Oh Minnie, I can totally relate...why we could be long-lost sisters! And goat lady, I have a full slip in my drawer too! I do miss wearling my hats and white gloves...and do either of you remember "drawing" seams on the back of your legs when you didn't have nylons? (In my case they were probably "borrowed" by my siblings). Oh the good old days.
I don't recall having to draw lines for seams, but that was probably only because MY siblings "borrowed" all my markers! So, I was the bare legged one with the garter belt elastic straps dangling with nothing attached!! And we call them "good old days!"
Aha! Minnie, you do date yourself, Girl! However, I remember teaching in those girdles, with nylons held up with clips -- and high-heeled, pointy-toed shoes! (Yes, I did wear clothes over them, you weirdos who have another picture entirely..)
No wonder I can only wear S.A.S support shoes now!

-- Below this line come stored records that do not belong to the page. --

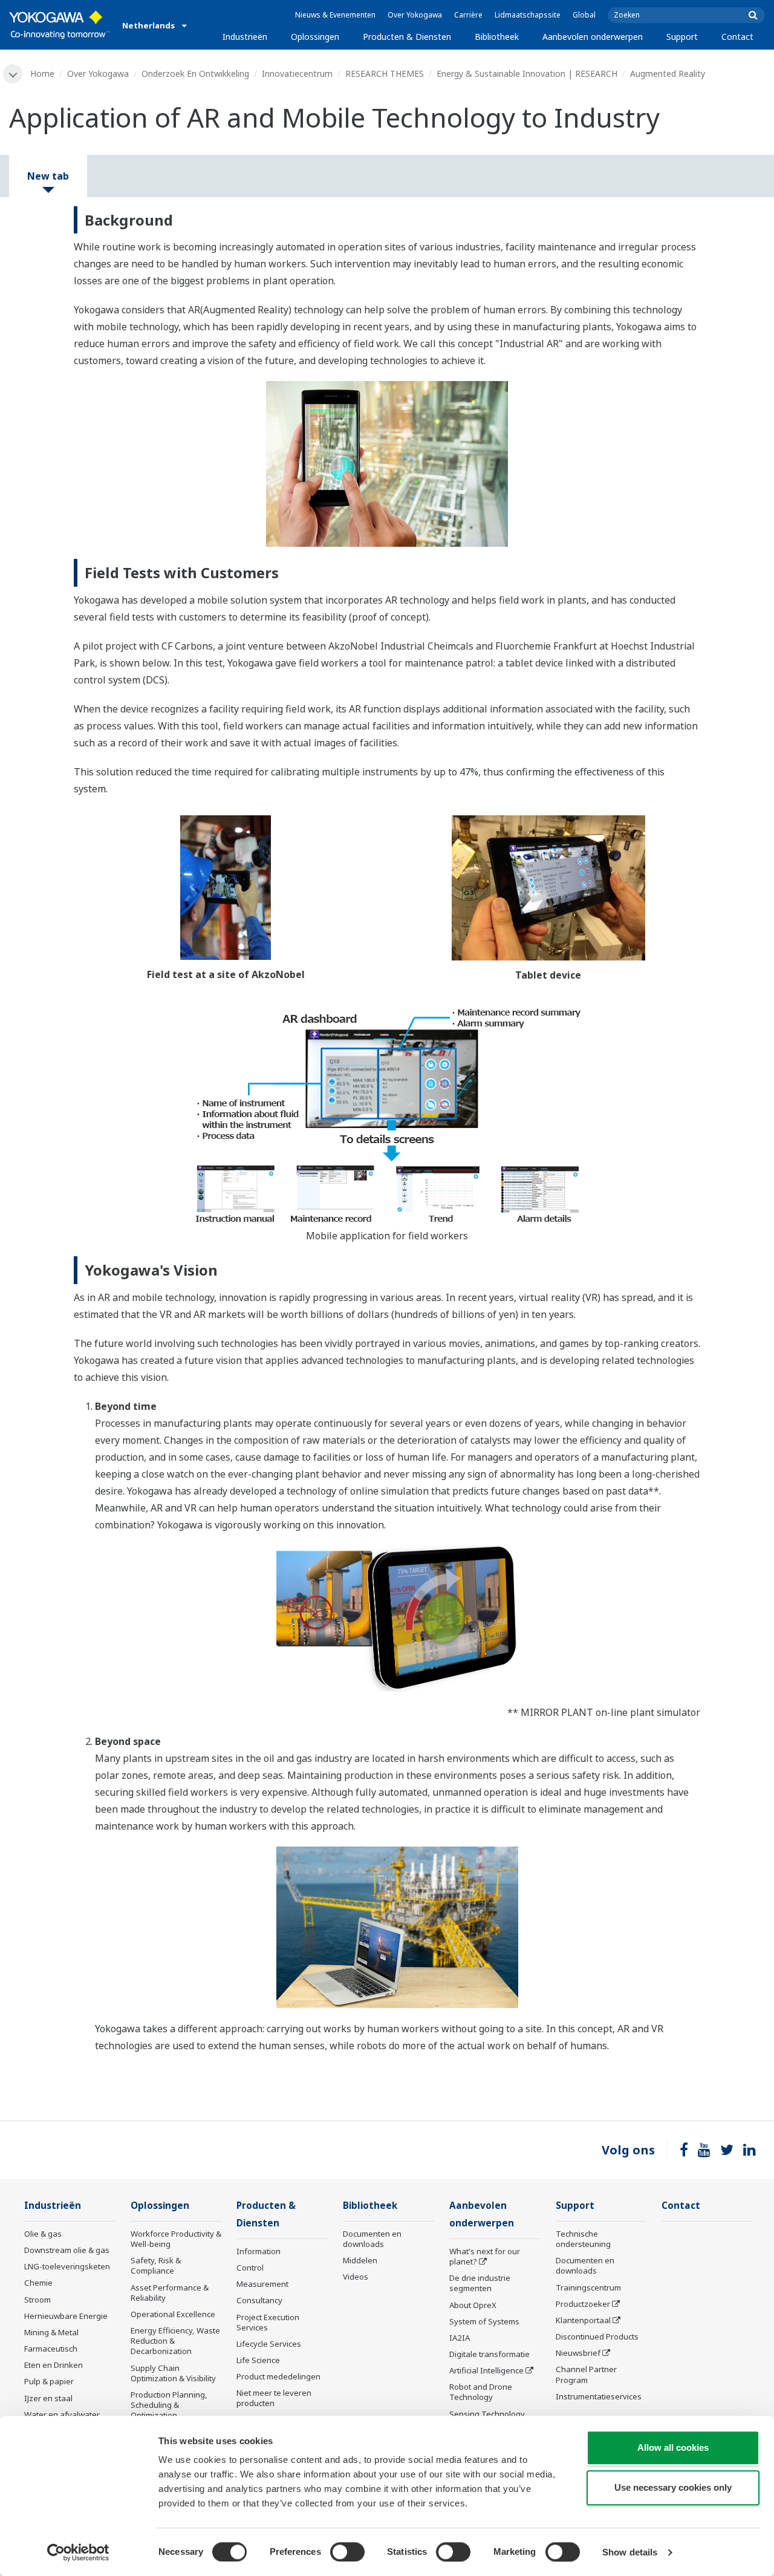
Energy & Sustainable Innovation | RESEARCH (527, 73)
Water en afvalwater (62, 2414)
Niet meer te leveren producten (273, 2397)
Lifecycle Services (268, 2343)
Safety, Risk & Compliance (156, 2265)
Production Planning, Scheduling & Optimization (169, 2405)
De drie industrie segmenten (479, 2283)
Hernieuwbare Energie (66, 2315)
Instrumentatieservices (599, 2396)
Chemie (38, 2282)
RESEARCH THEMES (384, 73)
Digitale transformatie (489, 2354)
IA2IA (459, 2337)
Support (682, 36)
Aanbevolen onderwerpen (592, 36)
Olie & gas (43, 2233)
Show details (629, 2552)
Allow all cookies (673, 2447)
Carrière (468, 15)
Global (584, 15)
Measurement (262, 2283)
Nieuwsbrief (578, 2352)
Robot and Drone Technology (480, 2391)
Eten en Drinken (53, 2364)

The crazy thing is --- none of the schools were air-conditioned. How did we stay on our feet all day in that torture chamber called "fashion" without keeling over from heat stroke??
Hey, I still have some "full slips" in my dresser drawer - and I only recently found out that they're not in style anymore! Where was I when that happened?
In fact, my daughter and her age group inform me that slips are no longer "done." What?
And forget panty hose for that age group --- they just cover everything with a TAN!
Since when was a TAN considered a piece of wearing apparel??